YOUR GOAL
Copy each line containing the word "with" from the records that follow, please.

Start of SUPPLIED MATERIAL

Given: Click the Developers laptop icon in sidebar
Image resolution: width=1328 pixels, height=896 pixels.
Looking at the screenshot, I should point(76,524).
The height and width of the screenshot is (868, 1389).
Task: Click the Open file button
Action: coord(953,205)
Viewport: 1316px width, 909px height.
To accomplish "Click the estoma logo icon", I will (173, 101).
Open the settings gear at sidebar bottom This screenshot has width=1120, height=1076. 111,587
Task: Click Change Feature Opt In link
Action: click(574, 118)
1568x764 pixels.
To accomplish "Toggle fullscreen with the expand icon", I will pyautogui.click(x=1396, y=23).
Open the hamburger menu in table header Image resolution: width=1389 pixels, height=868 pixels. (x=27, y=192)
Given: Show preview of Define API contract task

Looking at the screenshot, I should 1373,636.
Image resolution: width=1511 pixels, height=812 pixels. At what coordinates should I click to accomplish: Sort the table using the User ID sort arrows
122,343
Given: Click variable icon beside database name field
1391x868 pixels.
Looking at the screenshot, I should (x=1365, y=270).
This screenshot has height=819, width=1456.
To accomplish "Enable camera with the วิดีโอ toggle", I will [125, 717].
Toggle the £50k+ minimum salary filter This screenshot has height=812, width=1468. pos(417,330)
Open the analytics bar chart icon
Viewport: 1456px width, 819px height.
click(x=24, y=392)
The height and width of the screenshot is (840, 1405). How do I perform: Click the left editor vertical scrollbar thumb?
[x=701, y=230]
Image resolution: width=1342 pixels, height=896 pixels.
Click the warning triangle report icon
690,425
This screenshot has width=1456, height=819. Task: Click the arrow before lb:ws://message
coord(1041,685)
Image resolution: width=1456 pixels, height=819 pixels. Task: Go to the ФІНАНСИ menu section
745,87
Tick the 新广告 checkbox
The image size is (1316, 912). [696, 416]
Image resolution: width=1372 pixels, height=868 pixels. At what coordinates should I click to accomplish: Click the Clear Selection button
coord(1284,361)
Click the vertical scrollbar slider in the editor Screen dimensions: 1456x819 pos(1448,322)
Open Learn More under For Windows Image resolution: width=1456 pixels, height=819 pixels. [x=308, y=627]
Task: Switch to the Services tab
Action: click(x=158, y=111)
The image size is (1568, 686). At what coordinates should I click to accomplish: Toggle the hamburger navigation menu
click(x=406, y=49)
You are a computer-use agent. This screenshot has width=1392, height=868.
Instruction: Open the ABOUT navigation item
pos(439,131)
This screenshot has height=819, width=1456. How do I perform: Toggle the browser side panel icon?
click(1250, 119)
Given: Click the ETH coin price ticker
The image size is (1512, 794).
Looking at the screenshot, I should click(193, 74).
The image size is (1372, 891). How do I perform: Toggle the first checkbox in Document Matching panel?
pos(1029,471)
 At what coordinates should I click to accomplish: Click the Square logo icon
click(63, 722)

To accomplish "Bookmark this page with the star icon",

End of SUPPLIED MATERIAL

RESPONSE TO THIS TASK
To accomplish "Toggle fullscreen with the expand icon", I will pyautogui.click(x=1396, y=23).
To accomplish "Enable camera with the วิดีโอ toggle", I will [125, 717].
To accomplish "Bookmark this page with the star icon",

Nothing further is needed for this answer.